The extension of the above provisions to victims of crimes, such as rape and sexual harassment in the workplace, lacks a justification, given that these provisions concern minors and victims of trafficking in human beings and have been introduced into the country’s legislation in compliance with international texts (e.g. in accordance with Law 3625/2007 “Ratification, implementation of the Optional Protocol to the Convention on the Rights of the Child on the sale of children, child prostitution and child pornography and other provisions”), with the aim of ensuring the protection of victims who are demonstrably and by definition vulnerable.

On the contrary, victims of rape or sexual harassment in the workplace cannot be considered vulnerable to the outset, nor are they vulnerable solely because they are victims of gender-based violence, so as to justify their testimony under different and allegedly protective procedural conditions. The added provision, therefore, raises concerns about the purpose of this legislative amendment.

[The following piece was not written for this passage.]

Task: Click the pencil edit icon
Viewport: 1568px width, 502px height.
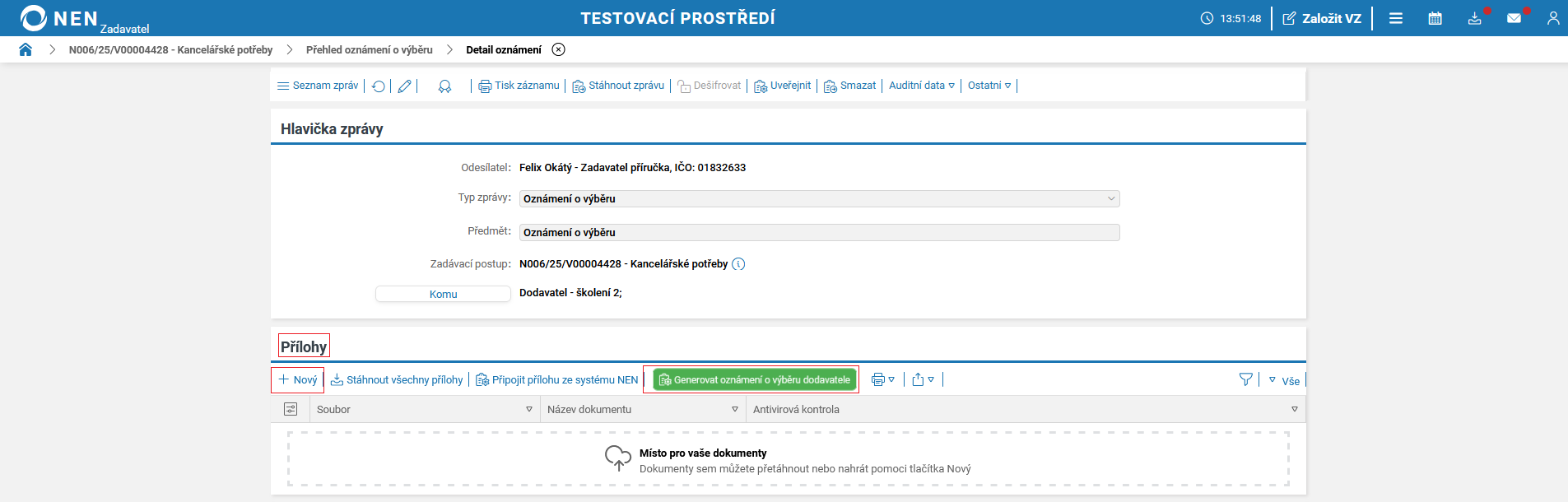Action: click(x=404, y=86)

Moreover, the assessment of the perceptual ability and psychological state of the victims of these acts before they testify, as well as the conduct of a social survey, in addition to not being justified on the basis of the need to protect them as vulnerable, as is the case with minors and victims of trafficking in human beings, degrades the validity of their testimony, implicitly questions their ability to perceive and evaluate what happened to them and to report it, as opposed to the victims of other criminal acts of the criminal code.

More importantly, however, with the new provision the legislator chooses to add the performance of a mandatory medical procedure, as noted in the relevant report of the Scientific Service of the Parliament on the draft law, to all victims of rape and sexual harassment in the workplace, without individualized judgment, which violates their right to recognition and respect, but also their right to undergo only the absolutely necessary medical procedures in the context of criminal procedure, in accordance with the provisions of Directive 2012/29. 2

The proposed amendment weakens and entrenches with useless protective procedural grids the oral testimony of the victims at the hearing, not even at their request, with the result that the victims, although present in the criminal trial are regarded as being “in absentia”, to the benefit of the defendant.

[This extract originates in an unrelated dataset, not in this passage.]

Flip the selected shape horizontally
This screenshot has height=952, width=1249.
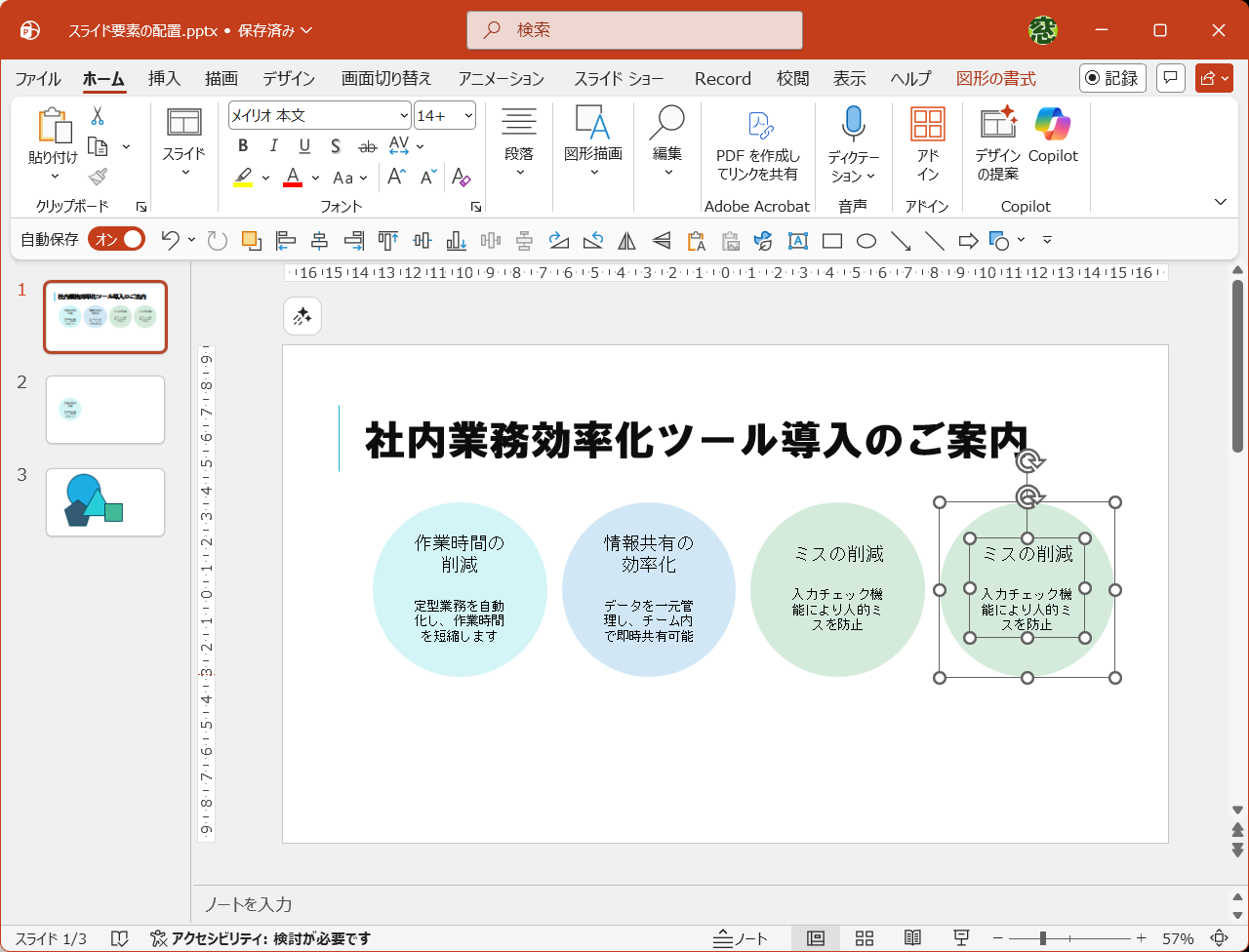click(626, 240)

The aforementioned provisions, in addition to the procedural nullities they will create, call into question the ability of judicial officers to assess and evaluate the testimonies of victims/survivors, thus interfering with the work of justice.  They also question the fact that gender-based violence can be experienced by any person regardless of their state of mental health or sanity, as well as the victim’s ability and mental/cognitive constitution to talk about what they have suffered if they are not previously evaluated by a qualified psychologist or psychiatrist. In other words, by attempting not to violate the rights of the abuser-defendant, the legislator risks violating the process of administering justice when from the outset it calls into question the validity and credibility of the testimony of a victim of gender-based violence.

11/11/2021, Athens, Diotima Centre


[1] p. 30, https://www.hellenicparliament.gr/UserFiles/c8827c35-4399-4fbb-8ea6-aebdc768f4f7/11767468.pdf

[2] Directive 2012/29/EU of the European Parliament and of the Council of  25 October 2012 establishing minimum standards on the rights, support, and protection of victims of crime, and replacing Council Framework Decision 2001/220/JHA.